**RECORD SET**
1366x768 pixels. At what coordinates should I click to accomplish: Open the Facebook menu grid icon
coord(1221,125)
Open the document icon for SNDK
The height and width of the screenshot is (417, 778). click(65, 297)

...

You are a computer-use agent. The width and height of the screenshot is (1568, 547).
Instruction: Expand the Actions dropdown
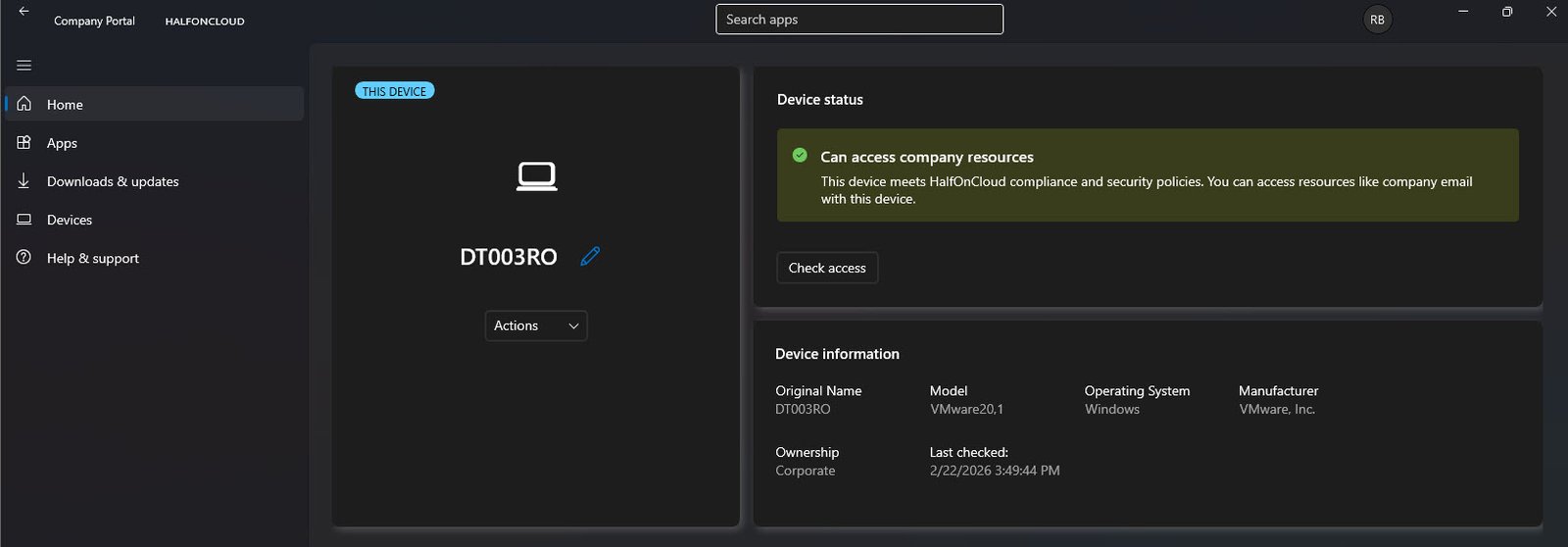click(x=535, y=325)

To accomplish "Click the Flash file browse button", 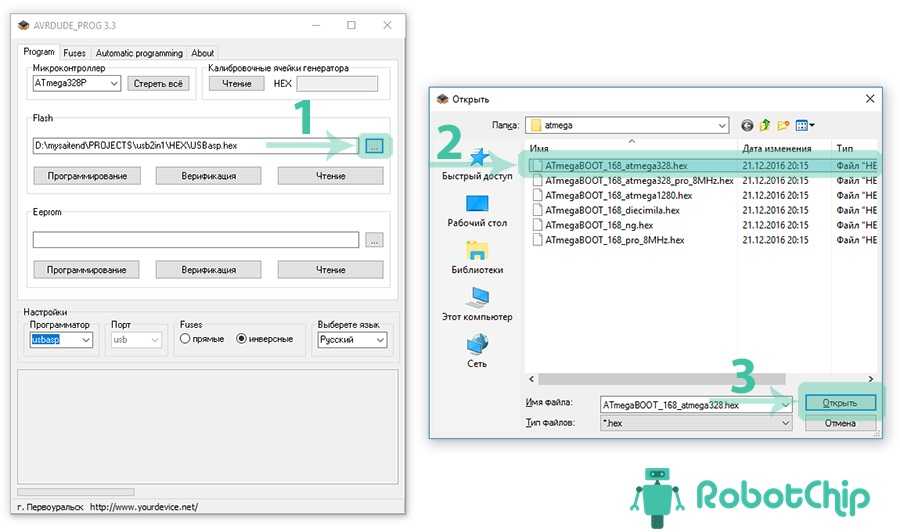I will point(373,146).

**TASK GOAL**
Echo back, word for word, the lines of the items from the line containing "1366x768 pixels. At" through the line containing "The height and", both included.

**REPLY TO THE EXERCISE**
1366x768 pixels. At what coordinates should I click to accomplish: Open the Facebook menu grid icon
coord(1221,125)
Open the document icon for SNDK
The height and width of the screenshot is (417, 778). click(65, 297)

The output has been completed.